最常见的生产形态是:一个后端同时保留面向生态的 MCP 兼容表面,也暴露给内部编排使用的原生 ZCP 表面。

from zcp import (
    AuthProfile,
    FastZCP,
    OAuthConfig,
    PromptArgument,
    SQLiteOAuthProvider,
    ZCPServerConfig,
    create_asgi_app,
)

app = FastZCP(
    "Weather Platform",
    version="1.0.0",
    instructions="Tenant-safe weather backend with MCP compatibility and native ZCP support.",
    auth_profile=AuthProfile(
        issuer="https://zcp.example.com",
        authorization_url="https://zcp.example.com/authorize",
        token_url="https://zcp.example.com/token",
        scopes=["weather.read", "weather.refresh"],
    ),
)


@app.tool(
    name="weather.get_current",
    description="Get current weather for a city.",
    input_schema={
        "type": "object",
        "properties": {"city": {"type": "string"}},
        "required": ["city"],
        "additionalProperties": False,
    },
    output_mode="scalar",
    inline_ok=True,
    required_scopes=("weather.read",),
)
def get_weather(city: str, ctx=None):
    return {"city": city, "temperature": 24, "condition": "Cloudy"}


@app.tool(
    name="weather.refresh_cache",
    description="Refresh remote weather cache.",
    input_schema={
        "type": "object",
        "properties": {"city": {"type": "string"}},
        "required": ["city"],
        "additionalProperties": False,
    },
    execution={"taskSupport": "optional"},
    required_scopes=("weather.refresh",),
)
def refresh_cache(city: str, task=None, ctx=None):
    if task is not None:
        task.set_status("working", f"Refreshing {city}")
    return {"city": city, "status": "refreshed"}


@app.resource("weather://cities", name="Cities", mime_type="application/json")
def cities():
    return ["Hangzhou", "Beijing", "Shanghai"]


@app.prompt(
    name="weather.summary",
    description="Summarize weather in concise Chinese.",
    arguments=[PromptArgument(name="city", required=True)],
)
def weather_summary(city: str):
    return [{"role": "user", "content": f"请总结 {city} 的天气。"}]

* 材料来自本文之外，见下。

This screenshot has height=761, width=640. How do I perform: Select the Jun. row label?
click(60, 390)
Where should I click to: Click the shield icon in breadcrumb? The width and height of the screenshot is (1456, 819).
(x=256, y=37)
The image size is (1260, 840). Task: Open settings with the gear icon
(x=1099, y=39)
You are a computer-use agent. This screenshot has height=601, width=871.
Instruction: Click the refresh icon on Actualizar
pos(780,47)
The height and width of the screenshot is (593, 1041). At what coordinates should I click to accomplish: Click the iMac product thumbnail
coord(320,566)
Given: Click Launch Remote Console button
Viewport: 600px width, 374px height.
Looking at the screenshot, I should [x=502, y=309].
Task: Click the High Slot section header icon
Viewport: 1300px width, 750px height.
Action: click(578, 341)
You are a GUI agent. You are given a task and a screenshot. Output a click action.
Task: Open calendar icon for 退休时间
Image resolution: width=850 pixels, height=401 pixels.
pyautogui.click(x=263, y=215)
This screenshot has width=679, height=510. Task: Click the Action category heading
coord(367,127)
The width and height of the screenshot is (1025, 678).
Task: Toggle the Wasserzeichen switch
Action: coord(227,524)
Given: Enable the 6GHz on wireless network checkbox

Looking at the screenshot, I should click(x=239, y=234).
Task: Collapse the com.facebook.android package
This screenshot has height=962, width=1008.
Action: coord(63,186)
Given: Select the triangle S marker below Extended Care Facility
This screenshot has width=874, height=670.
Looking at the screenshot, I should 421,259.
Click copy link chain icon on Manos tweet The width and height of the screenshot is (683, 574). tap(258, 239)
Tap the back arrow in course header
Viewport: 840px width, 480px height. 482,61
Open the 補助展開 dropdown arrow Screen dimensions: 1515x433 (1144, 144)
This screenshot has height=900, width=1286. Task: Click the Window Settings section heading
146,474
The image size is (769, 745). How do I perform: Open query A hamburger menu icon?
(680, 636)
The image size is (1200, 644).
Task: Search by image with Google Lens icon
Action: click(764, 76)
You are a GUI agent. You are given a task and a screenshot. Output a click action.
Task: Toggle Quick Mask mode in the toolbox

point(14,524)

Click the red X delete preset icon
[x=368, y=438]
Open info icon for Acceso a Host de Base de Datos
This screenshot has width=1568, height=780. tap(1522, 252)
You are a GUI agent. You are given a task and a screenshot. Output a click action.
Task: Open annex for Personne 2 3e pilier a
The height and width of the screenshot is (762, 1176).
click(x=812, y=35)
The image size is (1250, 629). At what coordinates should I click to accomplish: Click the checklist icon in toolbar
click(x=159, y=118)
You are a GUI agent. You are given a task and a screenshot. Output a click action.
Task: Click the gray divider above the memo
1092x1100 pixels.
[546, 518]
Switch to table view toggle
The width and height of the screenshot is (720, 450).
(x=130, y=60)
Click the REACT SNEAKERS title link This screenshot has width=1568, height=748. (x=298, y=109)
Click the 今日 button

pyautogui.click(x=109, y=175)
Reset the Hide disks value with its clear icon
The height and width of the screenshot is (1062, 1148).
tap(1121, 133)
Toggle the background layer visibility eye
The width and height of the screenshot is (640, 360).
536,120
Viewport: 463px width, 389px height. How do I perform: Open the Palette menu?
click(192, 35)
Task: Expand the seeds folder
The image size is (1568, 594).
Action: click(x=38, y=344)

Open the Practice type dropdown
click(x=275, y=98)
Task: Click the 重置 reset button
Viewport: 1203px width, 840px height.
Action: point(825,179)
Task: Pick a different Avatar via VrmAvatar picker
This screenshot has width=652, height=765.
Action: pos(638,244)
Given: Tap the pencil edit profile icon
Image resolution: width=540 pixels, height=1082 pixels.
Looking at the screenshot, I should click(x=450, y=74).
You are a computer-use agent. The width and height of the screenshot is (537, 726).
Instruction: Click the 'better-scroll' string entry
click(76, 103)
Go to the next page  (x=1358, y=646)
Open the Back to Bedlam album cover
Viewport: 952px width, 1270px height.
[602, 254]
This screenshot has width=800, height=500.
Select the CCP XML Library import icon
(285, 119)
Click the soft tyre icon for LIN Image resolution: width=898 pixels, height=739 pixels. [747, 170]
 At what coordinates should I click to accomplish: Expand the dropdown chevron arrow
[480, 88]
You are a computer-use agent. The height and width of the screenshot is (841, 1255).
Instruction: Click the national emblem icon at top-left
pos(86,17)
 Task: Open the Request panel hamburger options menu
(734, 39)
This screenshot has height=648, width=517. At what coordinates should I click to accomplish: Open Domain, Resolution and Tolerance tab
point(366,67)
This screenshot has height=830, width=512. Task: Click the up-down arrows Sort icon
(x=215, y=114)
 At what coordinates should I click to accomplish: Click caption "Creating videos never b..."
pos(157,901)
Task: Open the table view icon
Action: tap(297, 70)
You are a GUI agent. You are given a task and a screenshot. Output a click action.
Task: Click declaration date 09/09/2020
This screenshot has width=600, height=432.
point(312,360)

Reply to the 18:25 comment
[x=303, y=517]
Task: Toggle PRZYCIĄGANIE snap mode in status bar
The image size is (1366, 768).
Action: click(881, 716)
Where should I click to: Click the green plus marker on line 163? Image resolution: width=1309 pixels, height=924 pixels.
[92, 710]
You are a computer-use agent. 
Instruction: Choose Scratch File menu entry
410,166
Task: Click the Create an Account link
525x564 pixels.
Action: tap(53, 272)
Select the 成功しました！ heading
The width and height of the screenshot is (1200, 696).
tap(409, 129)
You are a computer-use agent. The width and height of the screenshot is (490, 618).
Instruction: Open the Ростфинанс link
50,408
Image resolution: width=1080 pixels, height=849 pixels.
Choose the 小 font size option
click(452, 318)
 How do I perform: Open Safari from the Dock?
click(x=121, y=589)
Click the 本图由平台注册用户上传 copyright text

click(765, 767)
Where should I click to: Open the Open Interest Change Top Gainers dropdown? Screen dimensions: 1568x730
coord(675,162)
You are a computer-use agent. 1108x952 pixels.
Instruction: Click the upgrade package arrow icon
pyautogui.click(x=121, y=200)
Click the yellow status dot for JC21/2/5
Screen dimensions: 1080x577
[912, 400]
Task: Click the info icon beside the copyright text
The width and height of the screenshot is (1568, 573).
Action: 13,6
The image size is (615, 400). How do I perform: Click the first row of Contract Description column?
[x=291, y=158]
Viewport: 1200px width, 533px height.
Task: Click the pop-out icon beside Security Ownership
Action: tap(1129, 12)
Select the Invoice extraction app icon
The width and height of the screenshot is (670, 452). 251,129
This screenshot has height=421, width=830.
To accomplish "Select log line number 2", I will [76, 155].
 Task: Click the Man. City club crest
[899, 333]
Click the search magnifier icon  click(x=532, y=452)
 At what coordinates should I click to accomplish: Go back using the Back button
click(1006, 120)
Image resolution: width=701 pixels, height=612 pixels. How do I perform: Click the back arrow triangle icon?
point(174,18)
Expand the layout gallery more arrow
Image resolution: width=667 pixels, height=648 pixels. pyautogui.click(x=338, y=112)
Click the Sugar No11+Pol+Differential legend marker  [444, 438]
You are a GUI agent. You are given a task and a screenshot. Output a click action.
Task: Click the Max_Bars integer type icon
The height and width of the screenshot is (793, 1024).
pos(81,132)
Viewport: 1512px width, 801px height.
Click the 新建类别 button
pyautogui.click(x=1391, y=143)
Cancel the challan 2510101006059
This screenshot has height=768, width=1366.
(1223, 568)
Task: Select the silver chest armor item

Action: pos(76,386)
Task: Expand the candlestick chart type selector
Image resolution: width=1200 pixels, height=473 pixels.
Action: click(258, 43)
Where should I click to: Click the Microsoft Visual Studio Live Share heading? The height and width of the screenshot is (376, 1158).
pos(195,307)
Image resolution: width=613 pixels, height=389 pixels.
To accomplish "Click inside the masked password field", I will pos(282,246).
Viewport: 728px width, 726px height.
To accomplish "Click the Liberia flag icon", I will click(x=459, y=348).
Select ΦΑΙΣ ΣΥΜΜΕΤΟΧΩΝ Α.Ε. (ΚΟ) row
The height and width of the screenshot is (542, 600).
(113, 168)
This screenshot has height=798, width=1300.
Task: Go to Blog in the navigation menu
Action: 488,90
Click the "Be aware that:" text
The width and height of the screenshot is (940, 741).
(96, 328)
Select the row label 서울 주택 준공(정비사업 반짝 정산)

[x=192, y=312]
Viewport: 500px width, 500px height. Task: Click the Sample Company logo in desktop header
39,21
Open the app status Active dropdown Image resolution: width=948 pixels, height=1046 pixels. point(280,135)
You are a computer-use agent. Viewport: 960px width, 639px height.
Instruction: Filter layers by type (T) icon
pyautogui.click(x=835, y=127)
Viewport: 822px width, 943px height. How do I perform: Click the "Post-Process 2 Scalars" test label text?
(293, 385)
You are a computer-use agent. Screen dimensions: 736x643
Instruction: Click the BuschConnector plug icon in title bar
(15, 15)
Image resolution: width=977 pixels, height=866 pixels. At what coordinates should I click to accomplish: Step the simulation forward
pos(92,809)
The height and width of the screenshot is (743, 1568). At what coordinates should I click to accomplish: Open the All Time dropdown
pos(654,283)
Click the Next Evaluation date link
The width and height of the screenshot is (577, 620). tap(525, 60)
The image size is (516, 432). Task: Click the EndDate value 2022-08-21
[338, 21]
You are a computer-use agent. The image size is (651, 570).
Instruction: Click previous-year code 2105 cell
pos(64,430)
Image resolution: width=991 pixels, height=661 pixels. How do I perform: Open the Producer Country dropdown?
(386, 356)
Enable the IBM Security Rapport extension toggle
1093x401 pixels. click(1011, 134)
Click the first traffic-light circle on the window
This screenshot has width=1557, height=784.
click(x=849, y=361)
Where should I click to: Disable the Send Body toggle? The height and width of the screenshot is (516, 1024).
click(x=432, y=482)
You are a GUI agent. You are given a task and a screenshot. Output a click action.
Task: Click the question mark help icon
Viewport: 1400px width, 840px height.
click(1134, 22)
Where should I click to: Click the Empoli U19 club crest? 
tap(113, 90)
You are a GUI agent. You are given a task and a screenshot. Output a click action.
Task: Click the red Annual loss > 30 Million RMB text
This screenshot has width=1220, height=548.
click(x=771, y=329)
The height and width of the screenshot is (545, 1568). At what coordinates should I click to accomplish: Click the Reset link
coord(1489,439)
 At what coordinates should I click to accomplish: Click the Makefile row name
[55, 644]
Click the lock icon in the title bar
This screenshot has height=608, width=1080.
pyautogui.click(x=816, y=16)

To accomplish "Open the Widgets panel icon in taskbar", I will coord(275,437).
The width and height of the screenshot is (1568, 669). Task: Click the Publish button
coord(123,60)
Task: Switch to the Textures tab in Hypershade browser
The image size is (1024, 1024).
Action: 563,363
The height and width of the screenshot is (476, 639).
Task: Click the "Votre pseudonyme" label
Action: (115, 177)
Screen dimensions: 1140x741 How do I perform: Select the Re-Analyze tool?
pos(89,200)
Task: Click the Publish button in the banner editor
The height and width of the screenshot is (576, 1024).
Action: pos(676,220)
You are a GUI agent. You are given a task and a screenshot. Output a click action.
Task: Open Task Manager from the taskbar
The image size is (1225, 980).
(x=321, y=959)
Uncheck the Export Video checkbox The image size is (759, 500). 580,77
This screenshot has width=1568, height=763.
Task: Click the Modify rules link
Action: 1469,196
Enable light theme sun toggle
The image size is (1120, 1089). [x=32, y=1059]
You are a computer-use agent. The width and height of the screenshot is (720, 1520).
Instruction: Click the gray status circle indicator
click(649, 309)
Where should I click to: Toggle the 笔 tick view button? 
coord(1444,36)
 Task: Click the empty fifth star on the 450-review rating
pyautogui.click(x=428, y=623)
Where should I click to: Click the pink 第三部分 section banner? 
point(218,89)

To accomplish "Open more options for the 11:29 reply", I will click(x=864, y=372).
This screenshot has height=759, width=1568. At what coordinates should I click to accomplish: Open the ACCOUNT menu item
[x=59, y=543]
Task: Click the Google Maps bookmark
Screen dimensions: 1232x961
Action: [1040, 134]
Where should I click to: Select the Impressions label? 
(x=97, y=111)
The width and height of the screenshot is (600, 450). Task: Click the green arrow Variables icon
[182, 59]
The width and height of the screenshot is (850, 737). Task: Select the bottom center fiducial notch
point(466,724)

application = create_asgi_app(
    app,
    config=ZCPServerConfig(
        service_name="weather-platform",
        environment="production",
        oauth=OAuthConfig(enabled=True, issuer="https://zcp.example.com"),
        oauth_provider=SQLiteOAuthProvider("weather-oauth.db"),
    ),
)

在这种布局下:

  • MCP hosts 和官方 MCP SDK 客户端使用 /mcp 或 stdio
  • 需要长连接的浏览器端或服务端客户端使用 /ws
  • 关注 token 开销的内部编排器使用 /zcp

推进模式:先保证 Host 兼容

如果你是在替换一个现有 MCP 服务器,最安全的顺序通常是:

  1. FastZCP 重建服务器
  2. 先保持原有的 stdio 或 /mcp 表面不变
  3. 用你当前依赖的官方 MCP 客户端路径做验证
  4. 只有在确定有收益时,再为内部运行时增加 /zcp

这种 rollout 可以把兼容性风险限制在本地,同时仍然允许你后续把新的 Agent 编排迁移到原生表面上。